By Tim Carrithers, Photography by Kawasaki

It was the strongest, lightest over-the-counter literbike in the world a half-dozen years ago. And despite a brutal, unforgiving character along with a few rough edges, Kawasaki's first ZX-10R is still one of the best. It's hard to argue with 162 rear-wheel horsepower in a 433-pound package, so don't. This one goes from green light to 60 mph in 2.9 seconds, covering a quarter-mile in 10.06 seconds at 145.3 mph. Add aggressive steering geometry leading a stubby, 54.5-inch wheelbase and you have a ruthless precision instrument that rewards anyone with superior skills-and scares the pee out of everybody else.

Above 8000 rpm, the big Ninja makes Space Mountain feel like a pony ride. When a less frenetic approach seems more appropriate, there's enough punch between 4000 and 8000 to rivet your full, undivided attention. When it's time to scrub off some of that speed, the stock brakes are universally disappointing with spongy lever feel and weak initial bite. But fear not, an aftermarket master cylinder setup and better lines can help here.

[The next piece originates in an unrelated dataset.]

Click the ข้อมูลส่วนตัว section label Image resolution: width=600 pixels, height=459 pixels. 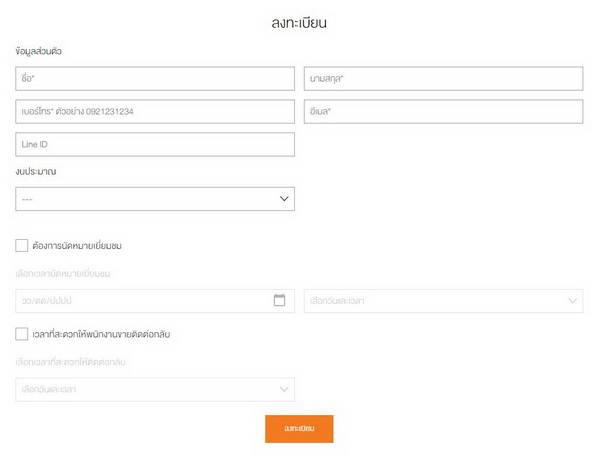tap(46, 51)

Steering is hard to fault, as it's quick and light over any kind of pavement without feeling nervous; but take it easy over that tricky fourth-gear rise on Racer Road until you bolt up a quality steering damper. Kawasaki didn't, so you should, especially if you're headed for the track. The rest of the bike is pretty well sorted. Take the time to dial it in and the stock suspension is taut but compliant enough for commuter duty. Stiff, sloppy shifting is significantly less commendable, but shop around; some examples are more cooperative than others.

Kawasaki recalled a number of '04 models due to casting flaws in the front wheel. Assuming the previous owner had that taken care of, there's not much to worry about. Still, there are some potential trouble spots: Watch for oil leaks around the valve cover gasket. Fork seals often don't. A bad cam-position sensor or one with a loose/broken connector will make the motor difficult or impossible to start. Repeated application of all 162 horses can pop those rivets in the back of the clutch basket. Look extra hard at any examples that have spent a lot of time at the drag strip. Clunky, grabby engagement usually precedes expensive repairs. An annoying rattle from the tail section usually means the rear cowling's fragile mounting tangs are going or gone. B-bye.

Lighter, quicker, stronger. Any questions?

Disappointing brakes, indistinct tachometer, no steering damper.

Oil leaks, hard starting, noisy/sloppy clutch.

Superbike supremacy on a middleweight budget.